Confession  () is a 2022 South Korean mystery thriller film directed by Yoon Jong-seok, starring So Ji-sub, Kim Yunjin, Nana and Hwang Sun-hee. Based on Oriol Paulo's 2016 Spanish film The Invisible Guest, the film depicts a story about a man who has been pointed out as the culprit of a locked-room murder and his lawyer approaching the truth. 

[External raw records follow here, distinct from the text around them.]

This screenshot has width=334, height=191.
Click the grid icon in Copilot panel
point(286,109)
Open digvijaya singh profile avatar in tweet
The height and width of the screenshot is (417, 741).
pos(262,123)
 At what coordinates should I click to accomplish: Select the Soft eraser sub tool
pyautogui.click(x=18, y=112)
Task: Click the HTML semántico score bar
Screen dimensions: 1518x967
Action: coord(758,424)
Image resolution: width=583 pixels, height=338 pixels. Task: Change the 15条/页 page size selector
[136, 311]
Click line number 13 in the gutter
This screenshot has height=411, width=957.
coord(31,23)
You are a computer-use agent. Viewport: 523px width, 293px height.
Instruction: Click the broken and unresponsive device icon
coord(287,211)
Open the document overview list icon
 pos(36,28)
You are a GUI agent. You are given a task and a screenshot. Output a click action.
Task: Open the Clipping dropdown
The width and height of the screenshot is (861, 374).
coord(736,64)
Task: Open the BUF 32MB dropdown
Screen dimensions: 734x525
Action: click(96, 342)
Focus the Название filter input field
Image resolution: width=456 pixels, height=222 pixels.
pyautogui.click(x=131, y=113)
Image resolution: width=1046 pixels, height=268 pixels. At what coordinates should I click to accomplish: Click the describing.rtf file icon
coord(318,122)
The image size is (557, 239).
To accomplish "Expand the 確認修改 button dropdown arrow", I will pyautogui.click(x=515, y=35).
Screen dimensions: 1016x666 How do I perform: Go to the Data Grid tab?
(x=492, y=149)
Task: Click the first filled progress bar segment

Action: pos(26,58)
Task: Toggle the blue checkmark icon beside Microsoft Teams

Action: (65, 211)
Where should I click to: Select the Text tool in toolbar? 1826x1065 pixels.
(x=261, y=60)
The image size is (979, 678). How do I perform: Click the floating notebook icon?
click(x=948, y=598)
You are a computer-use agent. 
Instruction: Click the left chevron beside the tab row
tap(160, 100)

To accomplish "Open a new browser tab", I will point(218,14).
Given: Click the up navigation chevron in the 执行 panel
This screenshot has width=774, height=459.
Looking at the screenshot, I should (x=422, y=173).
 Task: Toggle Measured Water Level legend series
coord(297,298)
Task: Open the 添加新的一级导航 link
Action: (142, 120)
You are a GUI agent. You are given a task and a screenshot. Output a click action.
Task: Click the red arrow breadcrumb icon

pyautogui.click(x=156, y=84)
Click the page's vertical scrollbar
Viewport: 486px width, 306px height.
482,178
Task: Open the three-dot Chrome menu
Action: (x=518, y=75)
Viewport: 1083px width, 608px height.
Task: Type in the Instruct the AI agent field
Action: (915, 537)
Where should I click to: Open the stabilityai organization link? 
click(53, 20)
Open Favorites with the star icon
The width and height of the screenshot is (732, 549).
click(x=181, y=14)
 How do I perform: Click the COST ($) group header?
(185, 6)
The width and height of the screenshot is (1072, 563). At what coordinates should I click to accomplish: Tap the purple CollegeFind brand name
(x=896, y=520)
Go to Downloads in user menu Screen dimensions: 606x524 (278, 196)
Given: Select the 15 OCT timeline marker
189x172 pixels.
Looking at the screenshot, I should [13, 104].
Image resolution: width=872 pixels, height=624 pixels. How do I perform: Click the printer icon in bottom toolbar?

The film had its premiere at 36th Fribourg International Film Festival on March 20, 2022, and its Italian premium at 24th Udine Far East Film Festival on April 30, 2022 as closing film of the festival. It was released theatrically in South Korea on October 26, 2022.

Synopsis
Min-ho's mistress is found dead in a hotel, whose only residents are the couple. He becomes the prime suspect, but insists he is innocent and hires a crack defence attorney. Min-ho is convinced that a car accident is linked to the murder. (Fribourg International Film Festival)

Cast
 So Ji-sub as Yoo Min-ho
 Kim Yunjin as Yang Shin-ae
 Nana as Kim Se-hee
 Hwang Sun-hee
 Choi Kwang-il as Han Young-seok
 Hong Seo-joon as Jang Tae-soo 
 Han Gap-soo as Han Seon-jae
 Park Mi-hyun as a hotel receptionist

Production
In September 2019, it was announced that So Ji-sub will return to films with the film Confession, and Kim Yunjin was cast to play the female lead. In November 2019, Nana was cast in the film. Principal photography began on December 16, 2019 and the film was wrapped up on February 29, 2020.

Release
Confession had its premiere at 36th Fribourg International Film Festival on March 20, 2022 In April 2022, it was invited to 42nd Fantasporto - Oporto International Film Festival in competition section, where it won Best Director Award. It was also selected as the closing film at the 24th Udine Far East Film Festival held from April 24 to April 30, 2022. In July 2022, it was invited at the 21st New York Asian Film Festival, where it was screened at Lila Acheson Wallace Auditorium, Asia Society on July 23 for its North American premiere. It was also invited to the 26th Fantasia International Film Festival and screened for its Canadian premiere on July 31, 2022. 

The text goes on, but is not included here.